THE INPUT
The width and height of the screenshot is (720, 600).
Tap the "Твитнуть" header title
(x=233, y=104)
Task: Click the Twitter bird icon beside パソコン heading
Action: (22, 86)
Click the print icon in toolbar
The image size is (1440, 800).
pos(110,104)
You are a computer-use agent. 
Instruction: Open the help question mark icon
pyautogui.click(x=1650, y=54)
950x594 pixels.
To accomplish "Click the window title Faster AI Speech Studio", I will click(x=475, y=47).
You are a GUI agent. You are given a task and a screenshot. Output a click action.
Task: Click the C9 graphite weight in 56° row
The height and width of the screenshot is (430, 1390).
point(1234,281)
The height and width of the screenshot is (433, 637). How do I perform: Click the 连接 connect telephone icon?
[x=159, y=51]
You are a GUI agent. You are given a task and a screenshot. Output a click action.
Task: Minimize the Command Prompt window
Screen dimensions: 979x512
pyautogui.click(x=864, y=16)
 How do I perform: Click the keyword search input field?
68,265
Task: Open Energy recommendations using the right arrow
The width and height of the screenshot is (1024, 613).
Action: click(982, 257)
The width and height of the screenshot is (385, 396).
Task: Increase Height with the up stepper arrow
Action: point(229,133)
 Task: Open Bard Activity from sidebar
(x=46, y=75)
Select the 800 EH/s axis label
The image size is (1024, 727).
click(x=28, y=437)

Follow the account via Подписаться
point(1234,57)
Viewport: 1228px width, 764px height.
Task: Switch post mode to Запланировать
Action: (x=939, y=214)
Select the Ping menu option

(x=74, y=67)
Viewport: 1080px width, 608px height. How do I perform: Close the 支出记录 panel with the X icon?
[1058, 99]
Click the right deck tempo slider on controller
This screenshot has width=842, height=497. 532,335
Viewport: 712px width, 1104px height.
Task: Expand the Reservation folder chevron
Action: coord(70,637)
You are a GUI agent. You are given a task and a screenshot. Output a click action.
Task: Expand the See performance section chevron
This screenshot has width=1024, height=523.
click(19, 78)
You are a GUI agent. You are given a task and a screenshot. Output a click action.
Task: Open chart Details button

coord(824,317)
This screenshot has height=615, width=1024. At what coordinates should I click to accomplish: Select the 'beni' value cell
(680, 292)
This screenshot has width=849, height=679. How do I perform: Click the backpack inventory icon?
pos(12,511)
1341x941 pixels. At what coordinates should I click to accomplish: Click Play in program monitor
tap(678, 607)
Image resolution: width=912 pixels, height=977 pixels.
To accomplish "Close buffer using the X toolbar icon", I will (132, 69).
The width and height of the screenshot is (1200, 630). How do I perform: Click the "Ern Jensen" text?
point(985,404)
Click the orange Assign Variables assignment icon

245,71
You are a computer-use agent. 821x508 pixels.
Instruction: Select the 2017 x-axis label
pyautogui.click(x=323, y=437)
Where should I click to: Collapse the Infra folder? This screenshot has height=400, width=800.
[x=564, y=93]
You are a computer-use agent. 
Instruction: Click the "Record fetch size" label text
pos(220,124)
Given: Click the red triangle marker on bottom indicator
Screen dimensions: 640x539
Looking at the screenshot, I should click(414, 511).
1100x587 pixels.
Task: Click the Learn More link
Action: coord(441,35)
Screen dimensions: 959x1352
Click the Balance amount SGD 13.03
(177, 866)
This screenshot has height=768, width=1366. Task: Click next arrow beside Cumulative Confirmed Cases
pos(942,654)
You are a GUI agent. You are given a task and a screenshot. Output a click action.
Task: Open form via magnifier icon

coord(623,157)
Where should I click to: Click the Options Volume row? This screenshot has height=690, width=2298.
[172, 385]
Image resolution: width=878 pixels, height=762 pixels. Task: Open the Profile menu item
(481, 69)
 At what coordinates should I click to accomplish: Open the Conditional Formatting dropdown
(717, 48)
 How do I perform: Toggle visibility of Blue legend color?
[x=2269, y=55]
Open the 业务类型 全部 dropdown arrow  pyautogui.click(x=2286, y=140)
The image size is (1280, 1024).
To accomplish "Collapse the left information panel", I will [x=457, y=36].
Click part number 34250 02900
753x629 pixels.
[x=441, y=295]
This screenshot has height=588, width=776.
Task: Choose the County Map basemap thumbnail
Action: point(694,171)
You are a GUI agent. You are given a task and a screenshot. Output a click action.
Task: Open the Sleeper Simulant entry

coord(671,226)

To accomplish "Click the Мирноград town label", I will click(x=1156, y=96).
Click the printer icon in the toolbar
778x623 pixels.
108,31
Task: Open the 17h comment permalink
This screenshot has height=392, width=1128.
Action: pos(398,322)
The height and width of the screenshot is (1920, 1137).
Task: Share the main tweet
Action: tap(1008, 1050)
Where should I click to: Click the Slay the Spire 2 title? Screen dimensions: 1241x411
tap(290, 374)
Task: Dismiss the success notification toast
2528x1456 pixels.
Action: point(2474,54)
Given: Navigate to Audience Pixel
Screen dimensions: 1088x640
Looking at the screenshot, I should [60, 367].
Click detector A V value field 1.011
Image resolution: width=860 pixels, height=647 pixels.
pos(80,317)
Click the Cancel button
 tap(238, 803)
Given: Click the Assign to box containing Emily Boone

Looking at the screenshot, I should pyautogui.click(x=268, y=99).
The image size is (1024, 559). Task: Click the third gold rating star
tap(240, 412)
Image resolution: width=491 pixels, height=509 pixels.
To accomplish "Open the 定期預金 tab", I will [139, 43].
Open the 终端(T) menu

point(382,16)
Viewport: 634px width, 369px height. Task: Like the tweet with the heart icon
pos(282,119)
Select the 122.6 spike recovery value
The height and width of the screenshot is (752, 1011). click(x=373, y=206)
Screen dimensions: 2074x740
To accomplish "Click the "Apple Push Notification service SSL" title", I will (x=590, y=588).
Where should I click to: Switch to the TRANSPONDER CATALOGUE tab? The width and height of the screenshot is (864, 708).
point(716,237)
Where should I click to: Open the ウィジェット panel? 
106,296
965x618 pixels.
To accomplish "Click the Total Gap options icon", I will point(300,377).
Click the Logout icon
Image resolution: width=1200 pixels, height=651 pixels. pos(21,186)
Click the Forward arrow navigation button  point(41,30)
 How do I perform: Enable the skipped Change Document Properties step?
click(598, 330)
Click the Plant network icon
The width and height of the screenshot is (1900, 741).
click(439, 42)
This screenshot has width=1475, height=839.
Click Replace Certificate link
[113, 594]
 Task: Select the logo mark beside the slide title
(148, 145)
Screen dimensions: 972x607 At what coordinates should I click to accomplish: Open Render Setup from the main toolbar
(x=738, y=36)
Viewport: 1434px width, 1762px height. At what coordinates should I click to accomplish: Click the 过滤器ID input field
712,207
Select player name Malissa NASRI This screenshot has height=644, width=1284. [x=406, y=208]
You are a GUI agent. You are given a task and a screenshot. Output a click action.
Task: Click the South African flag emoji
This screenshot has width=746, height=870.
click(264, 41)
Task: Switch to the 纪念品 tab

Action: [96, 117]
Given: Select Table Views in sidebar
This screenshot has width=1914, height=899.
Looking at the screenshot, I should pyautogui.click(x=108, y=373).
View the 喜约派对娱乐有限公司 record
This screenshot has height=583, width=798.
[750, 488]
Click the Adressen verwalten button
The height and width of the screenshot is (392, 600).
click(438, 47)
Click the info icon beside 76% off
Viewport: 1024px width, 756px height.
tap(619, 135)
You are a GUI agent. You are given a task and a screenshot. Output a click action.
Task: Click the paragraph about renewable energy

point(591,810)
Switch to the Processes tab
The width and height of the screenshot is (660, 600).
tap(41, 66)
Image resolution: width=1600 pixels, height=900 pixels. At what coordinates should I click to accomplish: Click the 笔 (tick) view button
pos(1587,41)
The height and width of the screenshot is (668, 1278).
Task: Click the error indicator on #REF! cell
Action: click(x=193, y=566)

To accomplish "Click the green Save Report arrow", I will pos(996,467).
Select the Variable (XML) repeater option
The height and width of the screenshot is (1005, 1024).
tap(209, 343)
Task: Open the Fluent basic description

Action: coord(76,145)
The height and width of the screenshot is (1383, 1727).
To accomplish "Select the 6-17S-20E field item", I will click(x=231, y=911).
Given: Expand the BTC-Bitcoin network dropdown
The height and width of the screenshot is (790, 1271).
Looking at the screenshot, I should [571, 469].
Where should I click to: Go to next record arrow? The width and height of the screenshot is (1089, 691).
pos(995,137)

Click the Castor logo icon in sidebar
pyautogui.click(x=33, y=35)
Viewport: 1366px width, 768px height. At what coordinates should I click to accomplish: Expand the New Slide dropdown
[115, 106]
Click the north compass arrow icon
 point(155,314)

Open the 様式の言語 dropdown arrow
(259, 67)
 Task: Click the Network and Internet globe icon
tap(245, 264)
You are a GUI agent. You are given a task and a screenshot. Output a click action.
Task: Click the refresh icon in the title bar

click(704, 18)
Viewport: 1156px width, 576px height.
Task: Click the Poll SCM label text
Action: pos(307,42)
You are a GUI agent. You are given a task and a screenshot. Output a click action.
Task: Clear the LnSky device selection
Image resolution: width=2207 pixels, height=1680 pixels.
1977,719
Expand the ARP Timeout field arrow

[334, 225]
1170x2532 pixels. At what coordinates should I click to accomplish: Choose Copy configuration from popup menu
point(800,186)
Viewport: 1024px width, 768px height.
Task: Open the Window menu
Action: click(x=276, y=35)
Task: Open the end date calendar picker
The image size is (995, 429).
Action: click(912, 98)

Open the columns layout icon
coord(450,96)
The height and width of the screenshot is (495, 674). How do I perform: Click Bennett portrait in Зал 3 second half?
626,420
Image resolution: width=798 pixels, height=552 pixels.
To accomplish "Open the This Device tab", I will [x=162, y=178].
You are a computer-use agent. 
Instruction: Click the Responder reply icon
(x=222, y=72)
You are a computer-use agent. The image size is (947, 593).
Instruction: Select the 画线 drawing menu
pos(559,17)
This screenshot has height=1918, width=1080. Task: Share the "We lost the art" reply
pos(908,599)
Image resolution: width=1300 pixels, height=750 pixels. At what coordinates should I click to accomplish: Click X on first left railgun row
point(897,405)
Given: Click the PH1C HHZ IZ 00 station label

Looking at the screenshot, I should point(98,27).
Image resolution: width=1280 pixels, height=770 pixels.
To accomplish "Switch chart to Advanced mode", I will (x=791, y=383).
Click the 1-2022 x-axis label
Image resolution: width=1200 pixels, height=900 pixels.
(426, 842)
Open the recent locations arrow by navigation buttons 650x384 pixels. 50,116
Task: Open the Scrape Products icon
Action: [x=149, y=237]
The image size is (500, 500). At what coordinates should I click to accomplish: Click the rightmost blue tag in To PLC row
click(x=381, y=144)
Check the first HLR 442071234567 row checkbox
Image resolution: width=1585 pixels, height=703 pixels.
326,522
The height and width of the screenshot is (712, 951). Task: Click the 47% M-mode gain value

EXERCISE PROMPT
Please state how many lines in the material above include the word "using". Nothing but the number is wanted.

SOLUTION FOR THIS PROBLEM
2